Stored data
* * *

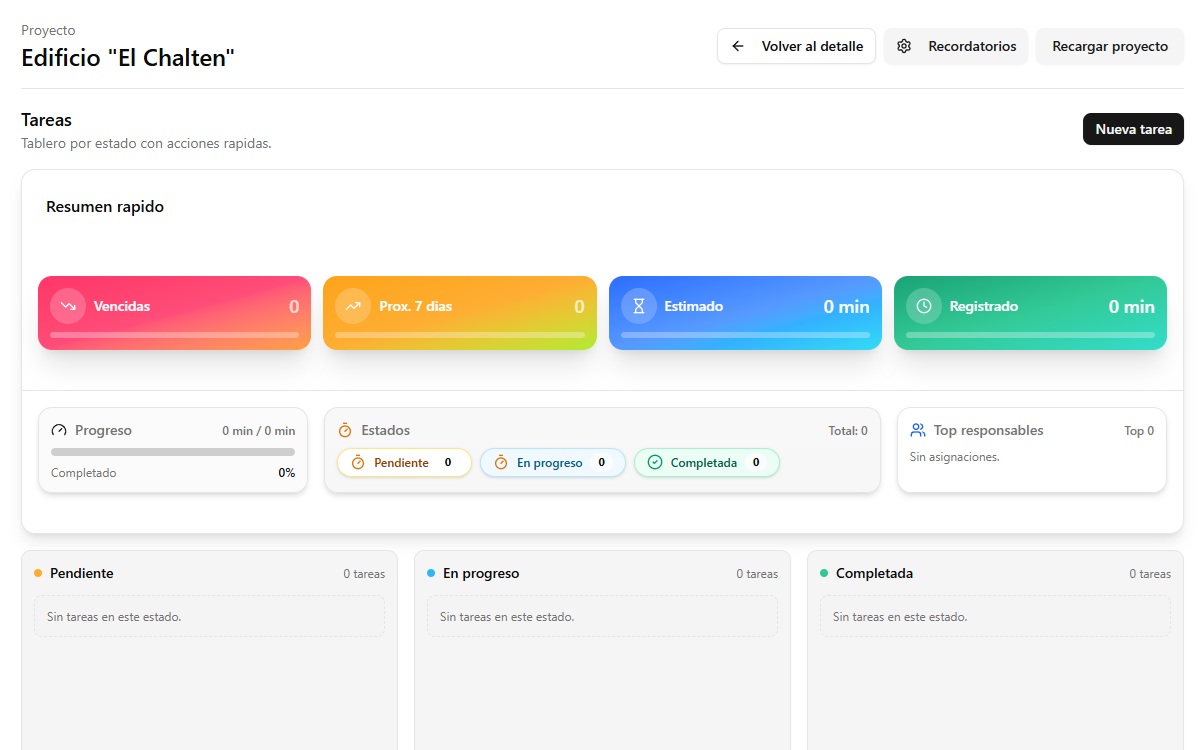Click the Recargar proyecto button
1204x750 pixels.
(x=1109, y=46)
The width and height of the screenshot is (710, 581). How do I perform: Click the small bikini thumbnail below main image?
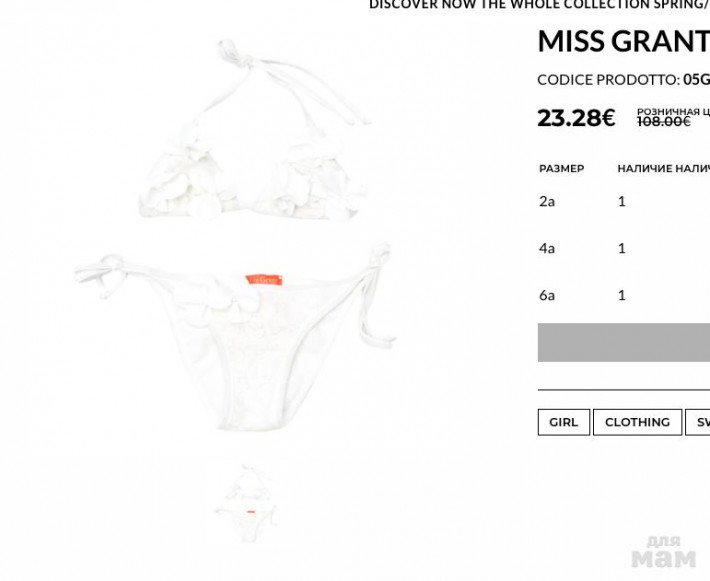tap(245, 504)
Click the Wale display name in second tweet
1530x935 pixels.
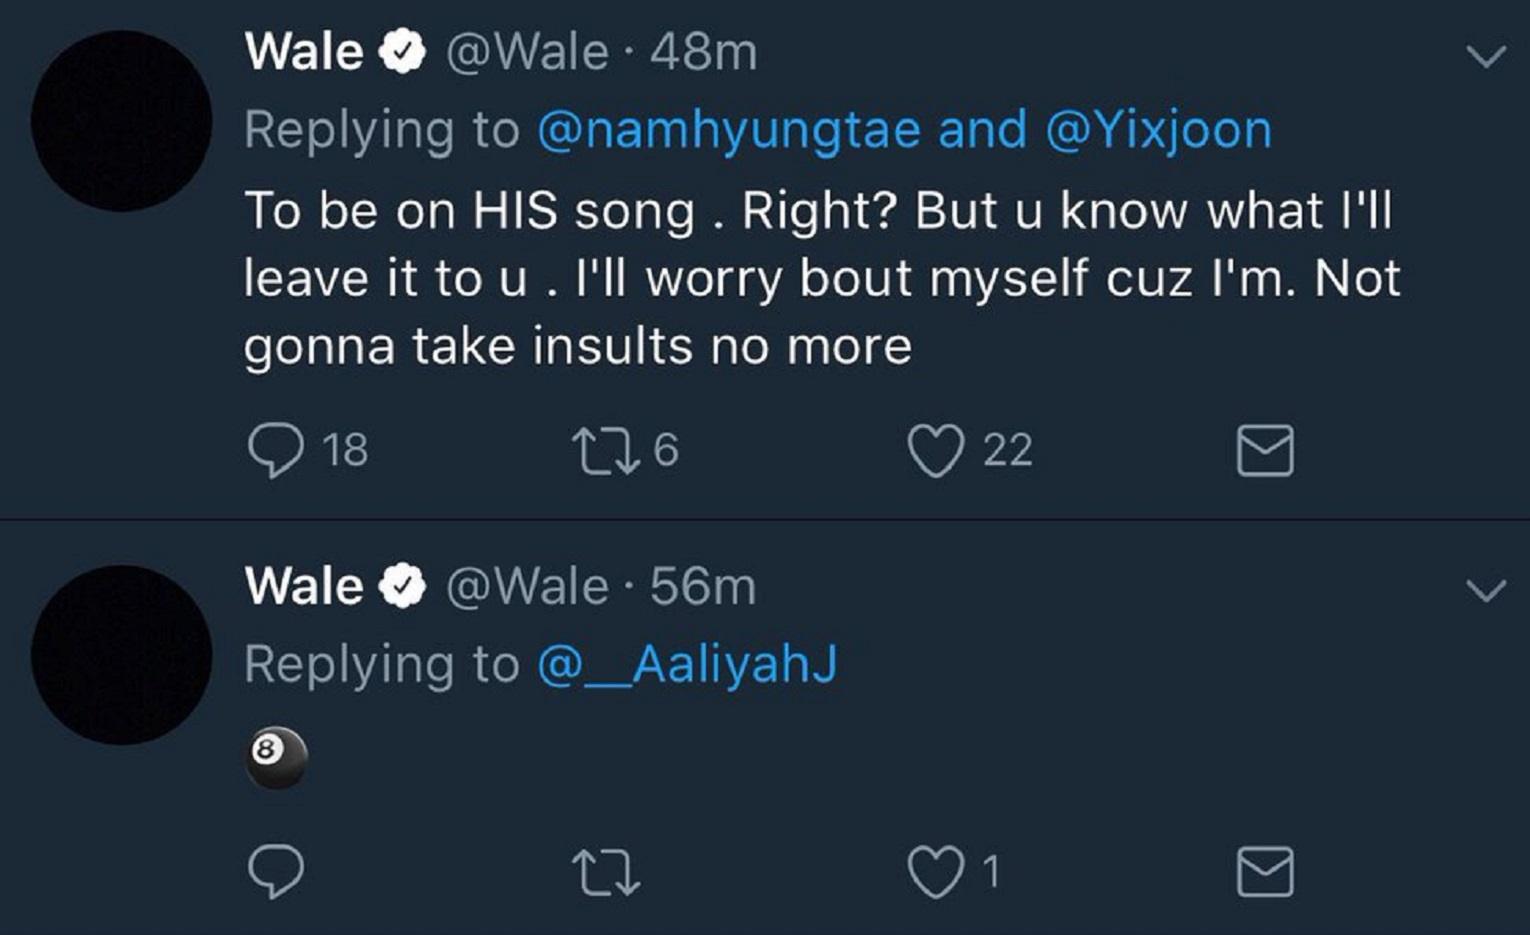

* * *

▶ _Your assignment_:
Write the lines from the one with "Click the Wale display name in second tweet" through the last line of the entries out again exactly, both ends included, and skip the pictures.

▶ _Expected answer_:
Click the Wale display name in second tweet
1530x935 pixels.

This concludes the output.